_Directions for this task_
Take the line that contains "Task: Uncheck the" and each one after it through the last line below, and retype them exactly. Leave out the pictures.
· · · · · · ·
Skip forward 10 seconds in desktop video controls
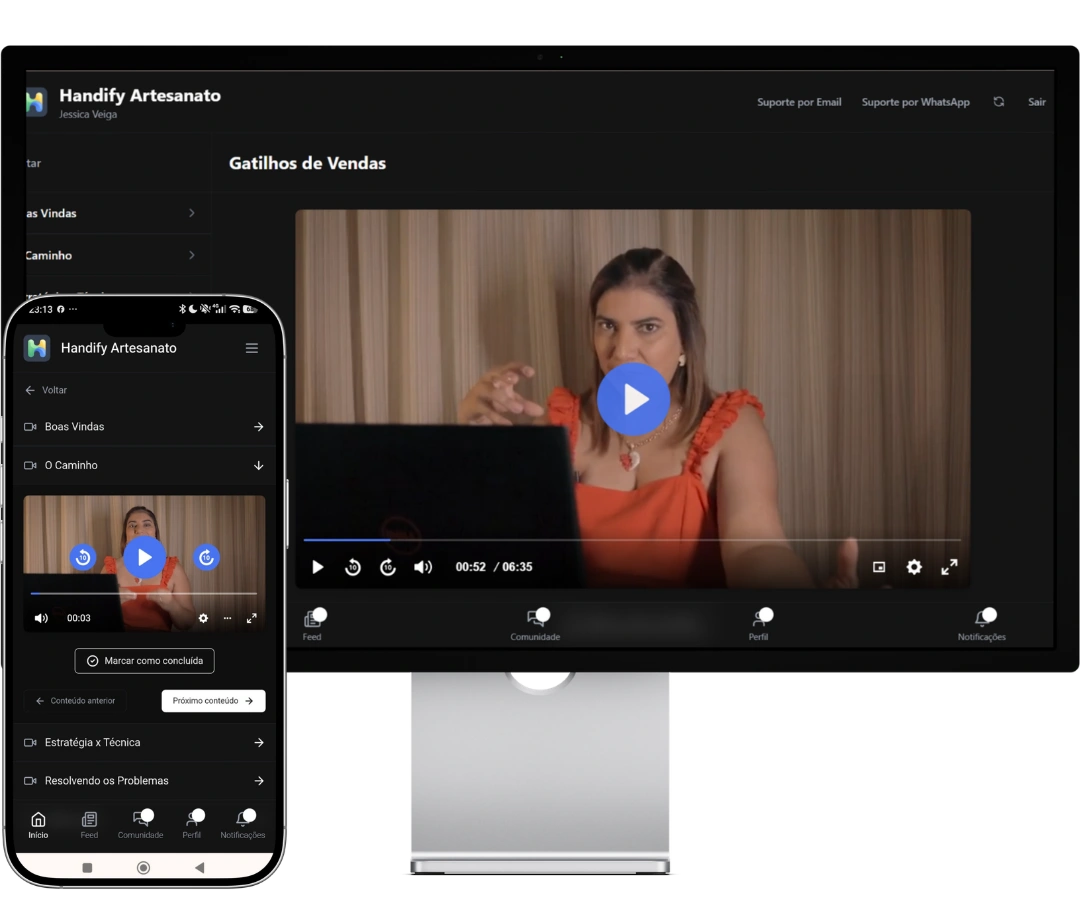 click(388, 567)
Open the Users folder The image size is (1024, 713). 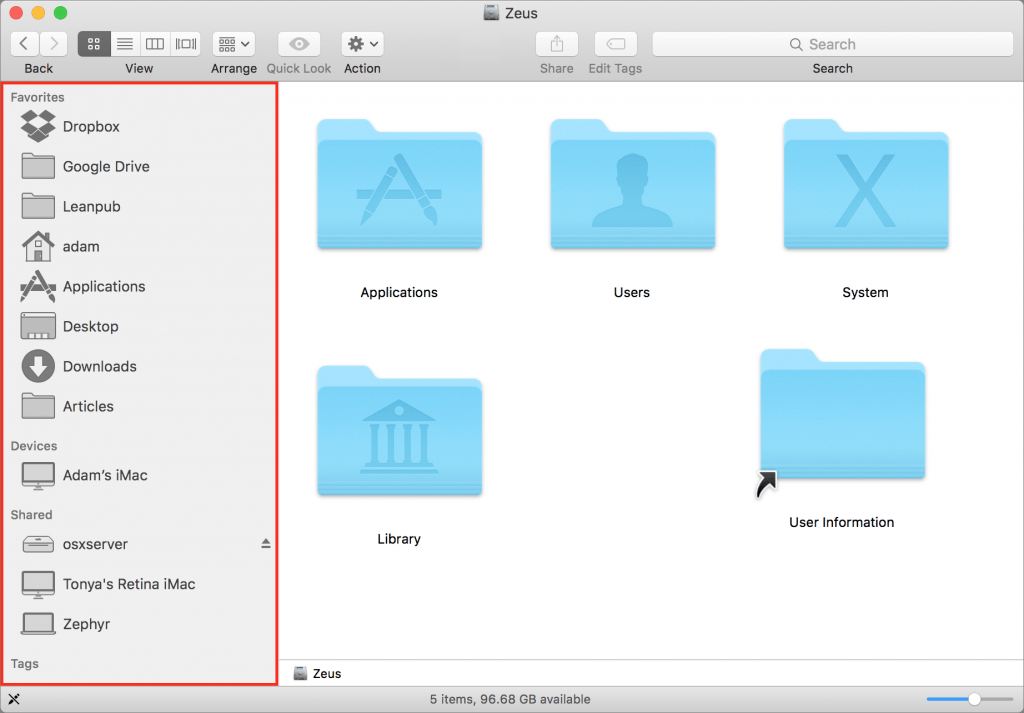632,185
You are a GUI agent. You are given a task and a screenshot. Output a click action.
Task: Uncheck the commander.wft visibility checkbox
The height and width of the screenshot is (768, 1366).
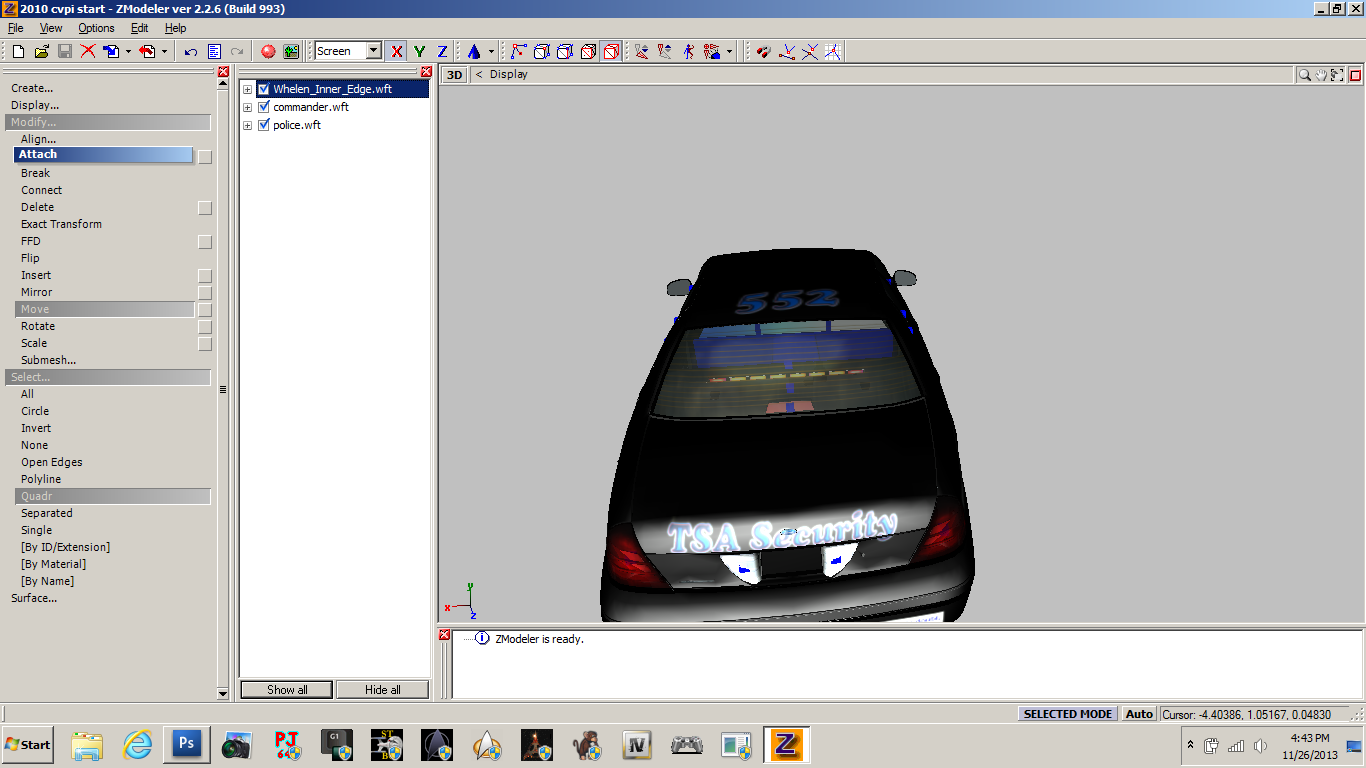[x=264, y=107]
· · · · · · ·
_Answer to the exercise_
Task: Uncheck the commander.wft visibility checkbox
The height and width of the screenshot is (768, 1366).
[x=264, y=107]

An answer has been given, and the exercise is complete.